One company, Spotify — one of the largest companies in the index — represents a sizable chunk of that decline. The streaming giant accounted for 36% of the Global Music Index’s year-to-date value decline, despite accounting for just 18.3% of the index’s value. It used to be the world’s most valuable music company. Now, with Spotify’s shares down 60.9% through Oct. 5, Universal Music Group is the largest music company by market capitalization and the Global Music Index’s largest component. In fact, UMG’s market capitalization of $34 billion is nearly twice that of Spotify’s $17.6 billion.
Another company to have an outsized impact on the Global Music Index’s decline in 2022 is HYBE. The South Korean company accounted for 7.7% of the Index’s year-to-date decline, but just 2.8% of its total value as of Oct. 5. HYBE’s share price plummeted 24.9% on June 15 after its largest artist, BTS, announced it was going on hiatus. Even though other HYBE K-pop artists, such as Tomorrow X Together and Enhypen, have performed well since the announcement, HYBE’s share price fell another 6.2% to KRW 130,000 by Oct. 5.
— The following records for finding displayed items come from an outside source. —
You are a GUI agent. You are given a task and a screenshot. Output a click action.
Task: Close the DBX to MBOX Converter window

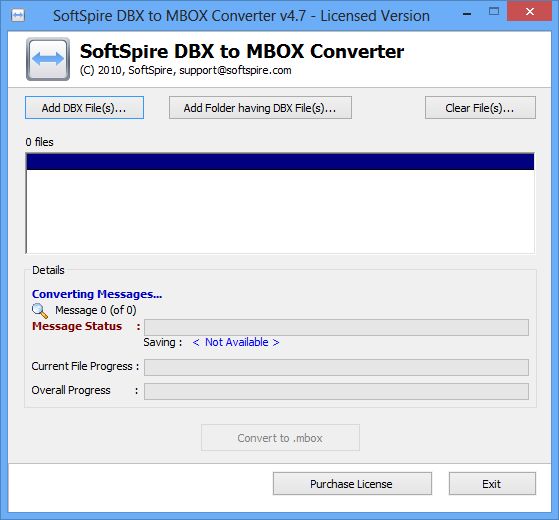tap(530, 11)

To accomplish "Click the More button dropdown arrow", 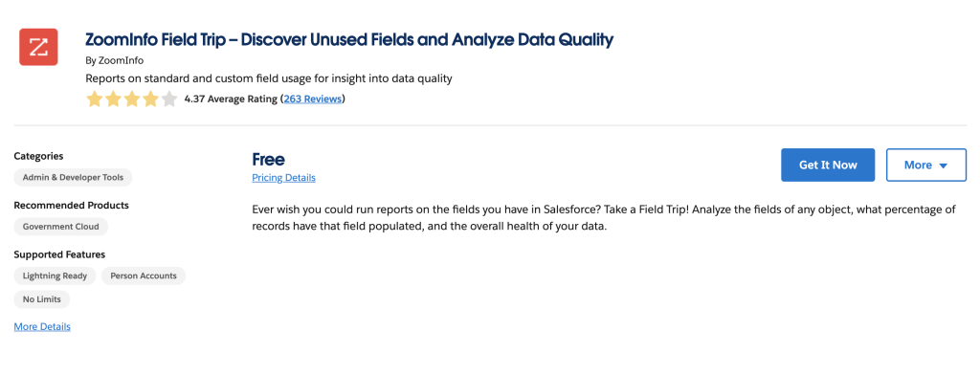I will click(x=944, y=165).
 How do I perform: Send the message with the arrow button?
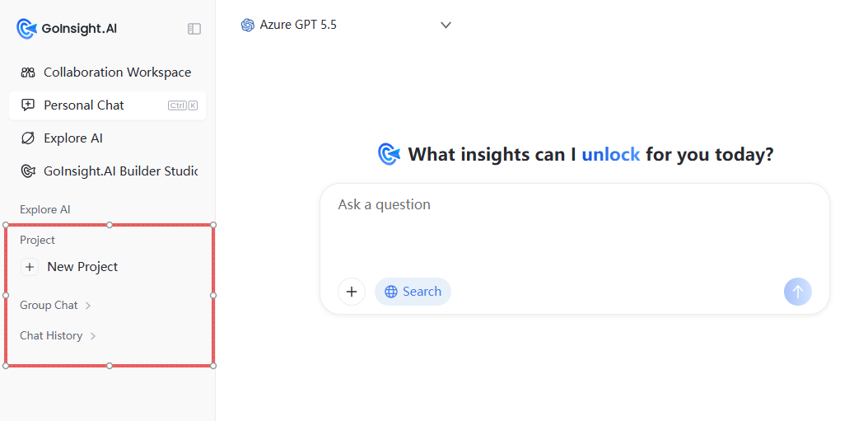pyautogui.click(x=798, y=292)
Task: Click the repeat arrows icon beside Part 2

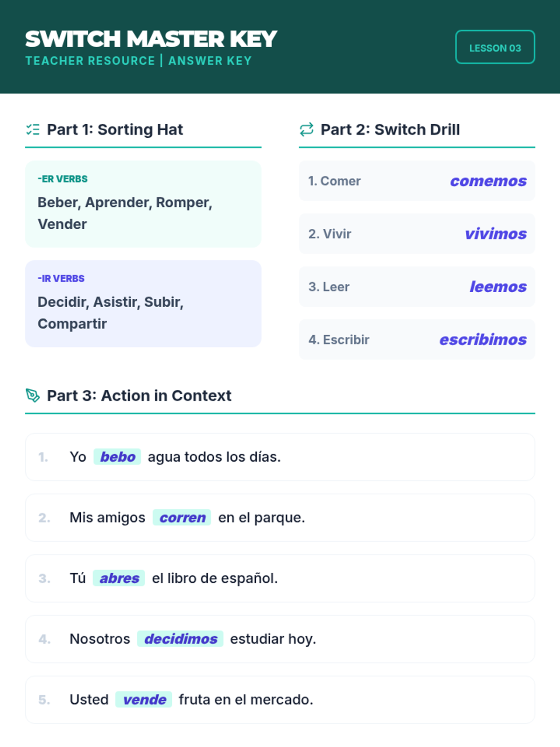Action: tap(307, 129)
HYBE shows the inherent danger in a company relying heavily on any one artist. On Friday (Oct. 7), amid concerns that BTS members could soon face mandatory enlistment in the South Korean military, HYBE’s share closed at KRW 123,000, down 6.1%, and fell as low as KRW 121,000. That’s a new all-time low, 71.3% below the all-time high of KRW 421,500 set on Nov. 17, 2021. In contrast, shares of SM Entertainment, whose acts include SuperM and NCT 127, the other K-pop company in the Global Music Index, have fallen only 9.8% in 2022.
To be sure, each of the 20 stocks in the Global Music Index has fallen in value in 2022. Rising interest rates and inflation have caused investors to seek safety elsewhere and place greater importance on profitability rather than growth. Streaming stocks – of all stripes – have fared especially poorly this year. Shares of Netflix — which is not included in the Global Music Index — are down 60.7% year-to-date through Oct. 5, almost equal to Spotify’s 60.9% decline.
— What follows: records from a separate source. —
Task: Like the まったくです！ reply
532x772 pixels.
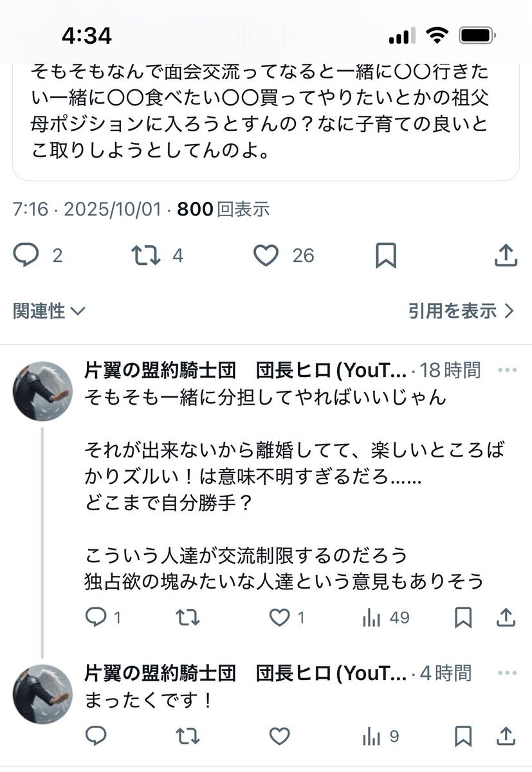Action: tap(279, 736)
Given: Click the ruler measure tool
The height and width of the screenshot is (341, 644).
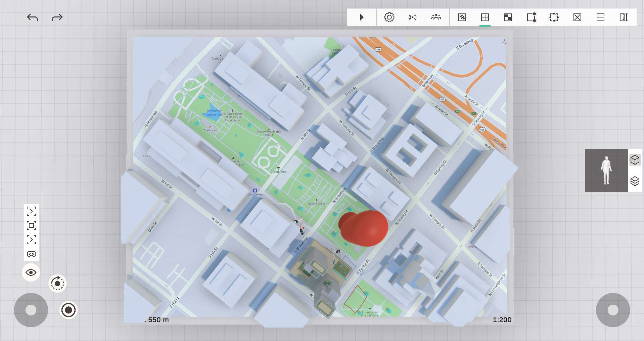Looking at the screenshot, I should pos(624,17).
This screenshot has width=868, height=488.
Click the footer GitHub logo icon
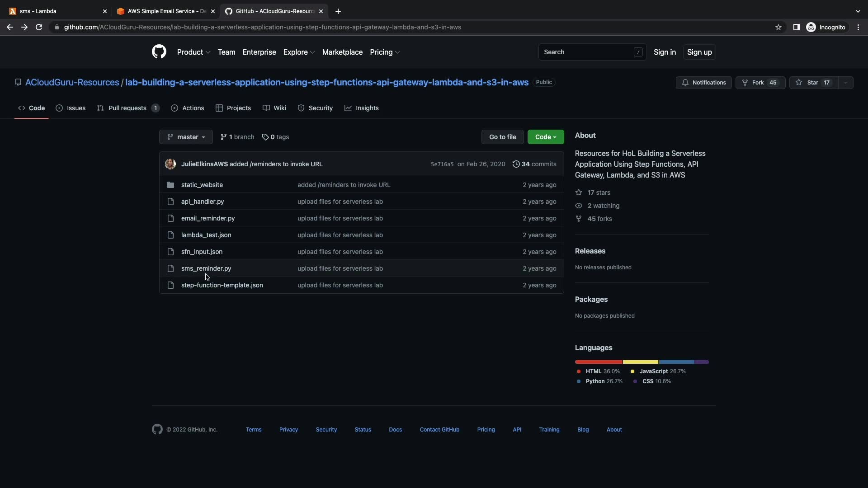tap(157, 429)
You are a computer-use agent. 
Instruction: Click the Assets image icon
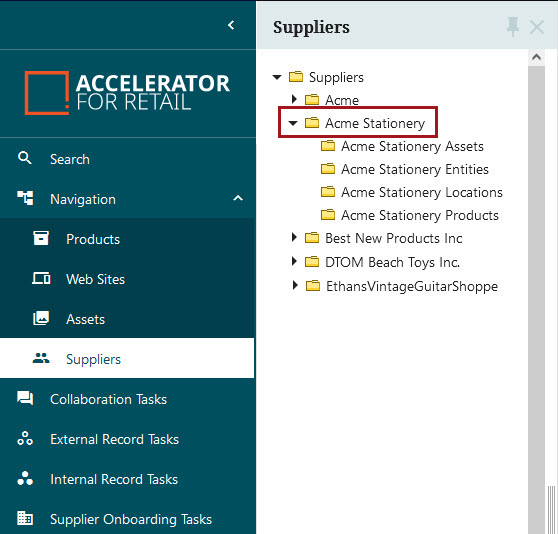pos(41,318)
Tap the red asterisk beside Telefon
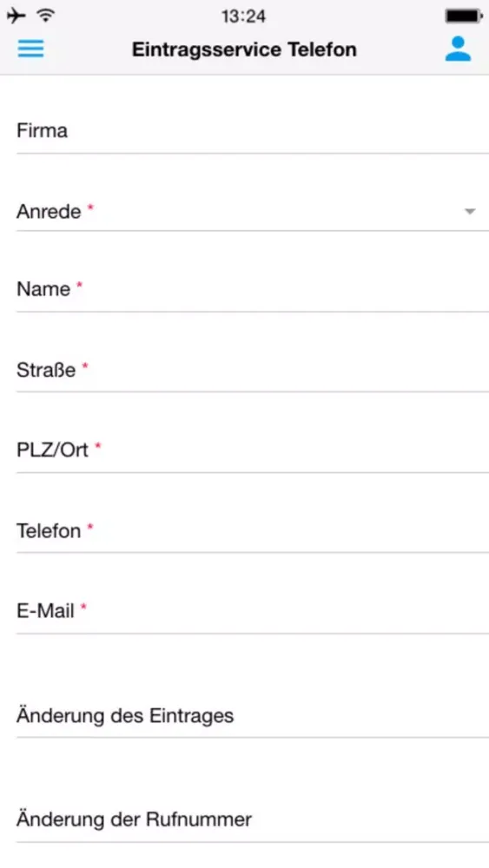Viewport: 489px width, 868px height. click(90, 527)
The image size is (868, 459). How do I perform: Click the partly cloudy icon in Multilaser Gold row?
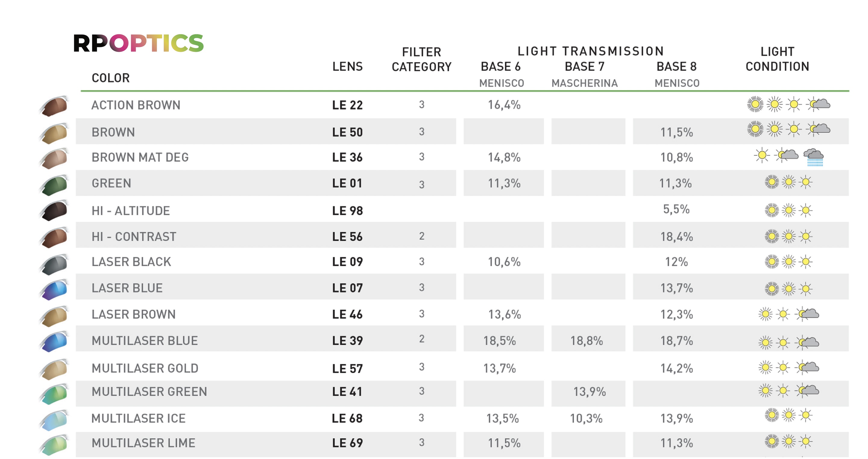click(808, 367)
Two other music streaming companies on the Global Music Index have fallen precipitously in 2022, too: Abu Dhabi-based Anghami is down 74.8% and Paris-based Deezer is off 41.8%. Note that neither Anghami nor Deezer has been publicly traded since Jan. 1. In both cases, Billboard used the Dec. 31, 2021, share prices of the special purpose acquisition vehicles they merged with earlier this year. Both are also trading well below the prices on their first day of trading as Anghami and Deezer, respectively.
Other companies that loom large in the Global Music Index have fared relatively well and tempered Spotify’s sharper decline. SiriusXM, which dropped only 6% year to date, was worth 7.1% of the Index and accounted for just 0.6% of its decline. UMG shares have fallen 23.4% through Oct. 5, and while that’s worse than the S&P 500’s 20.6% drop it’s still better than the Nasdaq’s 28.7% shortfall.